Le contentieux lié au respect des délais fixés par le décret Magendie arrive peu à peu devant la Cour de cassation ; et, comme il sera vu ci-après, c’est avec la plus grande rigueur que celle-ci a sanctionné le retard d’un intimé ayant considéré à tort que le point de départ du délai de deux mois était celui de la communication des pièces et non celui de la signification des conclusions.

L’article 909 du Code de procédure civile dispose que :

 « L’intimé dispose, à peine d’irrecevabilité relevée d’office, d’un délai de deux mois à compter de la notification des conclusions de l’appelant prévues à l’article 908 pour conclure et former, le cas échéant, appel incident ».

L’article 906 du Code de procédure civile dispose que :

 « Les conclusions sont notifiées et les pièces communiquées simultanément par l’avocat de chacune des parties à celui de l’autre partie ; en cas de pluralité de demandeurs ou de défendeurs, elles doivent l’être à tous les avocats constitués ».

S’agissant de la communication « simultanée » des pièces, la Cour de cassation a fait preuve de souplesse en admettant, dans un arrêt du 30 janvier 2014 (pourvoi n° 12-24.145), que le terme « simultané » peut être entendu comme « en temps utile ».

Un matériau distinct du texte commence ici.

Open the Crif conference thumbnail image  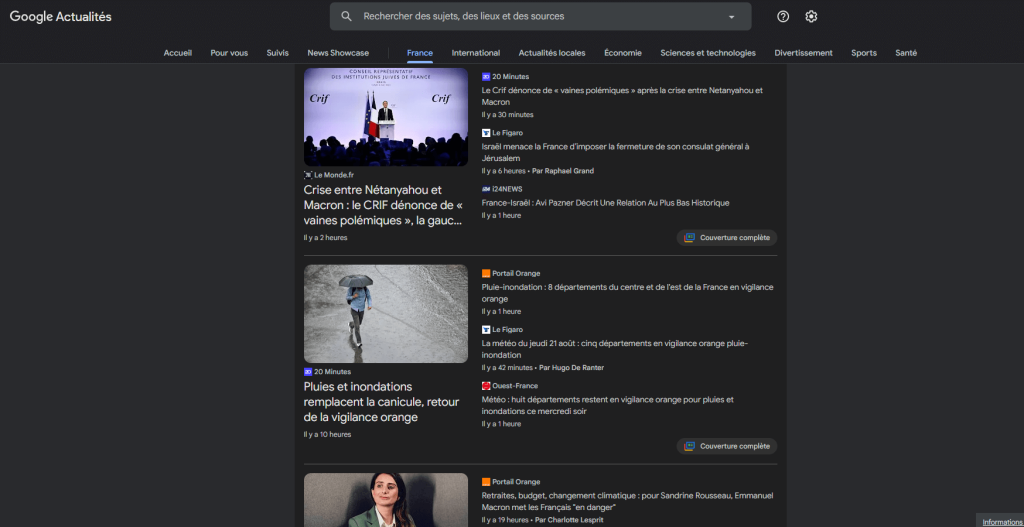coord(386,117)
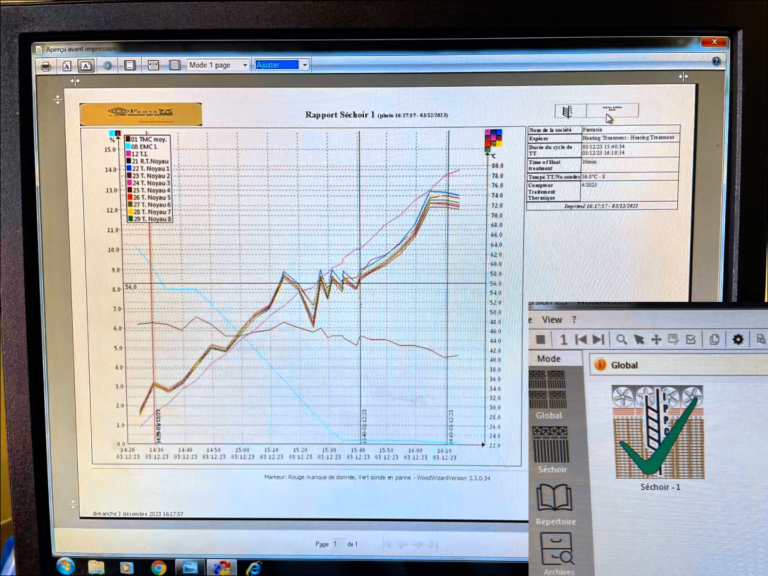This screenshot has height=576, width=768.
Task: Open the Répertoire book icon
Action: coord(554,502)
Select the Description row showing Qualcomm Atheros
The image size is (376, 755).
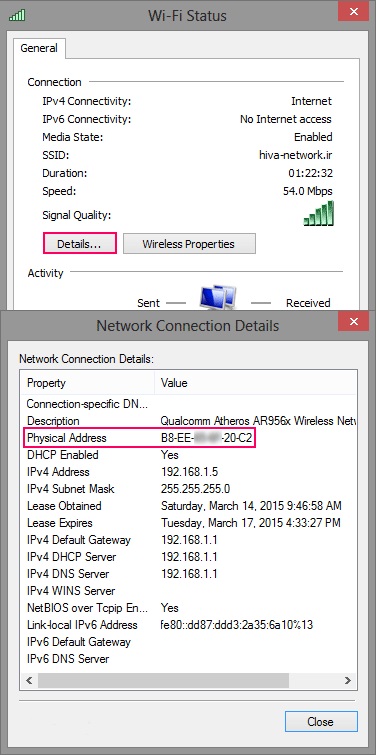click(x=188, y=421)
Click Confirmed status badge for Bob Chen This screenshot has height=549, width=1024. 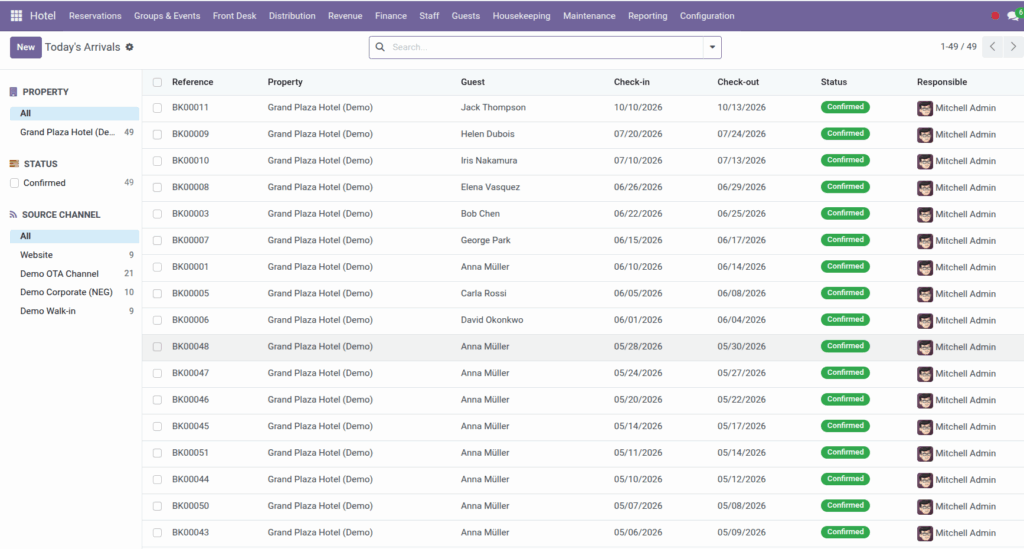click(845, 213)
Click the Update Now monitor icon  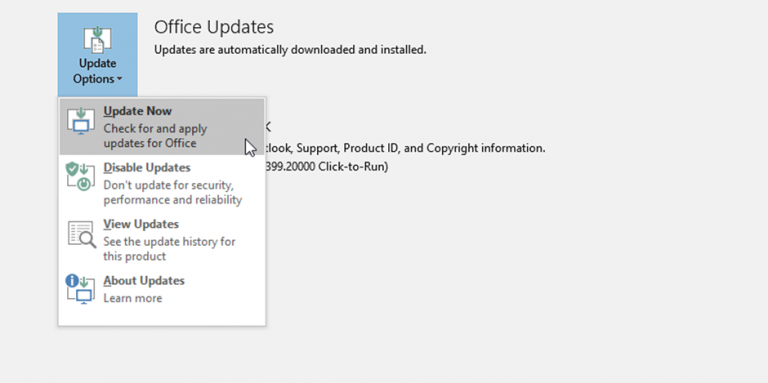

Cette tolérance de la Cour de cassation a ainsi permis aux avocats moins diligents que d’autres qui, pour des raisons qu’on espère matérielles, communiquaient leurs pièces près d’un mois après leurs conclusions, de ne pas être sanctionnés et de bénéficier de ce « temps utile ».

Mais « utile » pour qui ?

Manifestement pas pour l’intimé qui, ayant reçu des conclusions au soutien desquelles venait un certain nombre de pièces, a estimé ne pouvoir prendre utilement des conclusions en réponse qu’après analyse desdites pièces. Imaginant, peut-être un peu naïvement, que la Cour de cassation ferait preuve de la même tolérance, l’intimé a considéré que le délai de deux mois pour ses conclusions en réponse ne commençait à courir qu’à compter de la communication des pièces, intervenue un mois après la signification des conclusions. La Cour de cassation ne l’a toutefois pas entendu de cette oreille puisqu’elle rappelle que le délai de deux mois de l’article 909 du Code de procédure civile commence à courir au jour de la signification des conclusions d’appelant.

Cet arrêt mérite plusieurs observations :
– tout d’abord, la rigueur de la Cour de cassation peut étonner quand on connaît sa position plus souple sur la question de la communication de pièces dès lors que la solution adoptée favorise l’avocat ayant fait preuve de moins de diligence en ne communiquant ses pièces qu’un mois après ses conclusions ;
– par ailleurs, cette position inflexible de la Cour de cassation peut confiner à une forme d’illogisme puisqu’elle contraint ainsi l’intimé à répondre dans un délai plus court que celui imparti voire à conclure en réponse sans avoir eu communication ou pu prendre connaissance en temps utile des pièces adverses.
  En réalité, la solution de la Cour de cassation s’inscrit dans l’objectif du respect des délais et de célérité, poursuivi par le décret Magendie ; il serait toutefois utile que, dans cette même perspective, la Cour de cassation ait une interprétation un peu plus stricte du terme « simultané » qui ne saurait avoir pour synonyme un délai d’un mois.

Au total, le meilleur conseil que nous pourrions donner est de signifier, coûte que coûte, des conclusions au fond dans le délai imparti (3 mois à compter de la déclaration d’appel, 2 mois à compter des conclusions d’appelant ou des conclusions d’appel incident de l’intimé) ; l’avocat sera toujours à temps de modifier ses écritures avant la clôture des débats et après communication des pièces par son adverse.